*** Supplied text Section Begins ***

A study says 1 in 10 people with rheumatoid arthritis will develop serious lung complications over the course of their disease, making interstitial lung disease, or ILD, as deadly to people with RA as congestive heart failure.

“We already knew that RA patients had a rate of ILD, and I knew that it was reasonably high, but I didn’t know how high. It’s a bit of an 'a-ha' moment,” says Imre Noth, MD, director of the Interstitial Lung Disease Program at the University of Chicago Hospitals, who was not involved in the study.

Interstitial lung diseases are conditions characterized by scarring of the lung tissue. In the case of RA-associated ILD, the scarring is caused when the immune system attacks itself, unleashing friendly fire on the joints and other organs, including the lungs.

When the scarring builds up over time, breathing becomes difficult, and patients may need lung transplants to regain function.

While they’ve long known that ILD can be deadly, doctors say until now, there have been few studies helping them understand how prevalent the diseases are in the U.S. and who is most at risk to get them.

*** Supplied text Section Ends ***

Exercise requirements
A. Answer these questions using the article on rheumatoid arthritis and lung disease:
(i) What share of people with rheumatoid arthritis will develop serious lung complications?
(ii) What program does Imre Noth direct?
(iii) What may patients need to regain function once scarring builds up?
B. Rewrite the part of the article on rheumatoid arthritis and lung disease that begins at the words "A study says" and stops after "congestive heart failure.", changing "rheumatoid arthritis" to "lupus".
C. Go on with the article on rheumatoid arthritis and lung disease from its last sentence.
The lines that come next are separate material and have no connection to the article on rheumatoid arthritis and lung disease.

*** Data extract Section Begins ***

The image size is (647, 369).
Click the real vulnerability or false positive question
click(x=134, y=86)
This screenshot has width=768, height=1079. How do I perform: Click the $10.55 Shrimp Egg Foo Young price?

*** Data extract Section Ends ***

Solved problems
A.
(i) 1 in 10
(ii) The Interstitial Lung Disease Program at the University of Chicago Hospitals
(iii) Lung transplants

B.
A study says 1 in 10 people with lupus will develop serious lung complications over the course of their disease, making interstitial lung disease, or ILD, as deadly to people with RA as congestive heart failure.

C.
For the current study, which was published in the June issue of Arthritis & Rheumatism, researchers at the Mayo Clinic collected the medical records of 1,206 patients seen by doctors in Rochester, Minn., between 1955 and 1995. Half of the patients were diagnosed with RA, and half were people of the same age and sex who did not develop the disease.

They found that 7.7 percent of people with RA developed an ILD, compared to a 0.9 percent of patients in the non-RA control group, making the risk of developing lung disease almost nine times higher in people with RA than in the general population.

“That’s high. That’s a hefty number,” Dr. Noth says. “You have to understand the interstitial lung diseases are very tough to treat and carry a very high mortality. So if that’s a consideration in RA, which is a reasonably prevalent disease, it’s something you want to keep an eye on.”

Dr. Noth says that patients who are identified with ILD is in its early stages may be helped by medication and can be put on the waiting list for a lung transplant sooner.

Once a patient in the study was diagnosed with an ILD, the average survival was 2.6 years.

Tim Bongartz, MD, a rheumatologist and assistant professor of medicine, who was out of the country and unavailable for comment, writes that based on those numbers, ILD appears to be as deadly for people with rheumatoid arthritis as congestive heart failure, which is currently responsible for about 1 in 8 early deaths in patients with RA.

The study was also able to shed some light on who is most likely to develop an RA-related interstitial lung disease.

Being a man appeared to be the most potent factor. Men in the study had a more than four-fold risk of developing ILD compared to women. Other significant risks included an older age at diagnosis, higher disease activity and treatment with either methotrexate or corticosteroids.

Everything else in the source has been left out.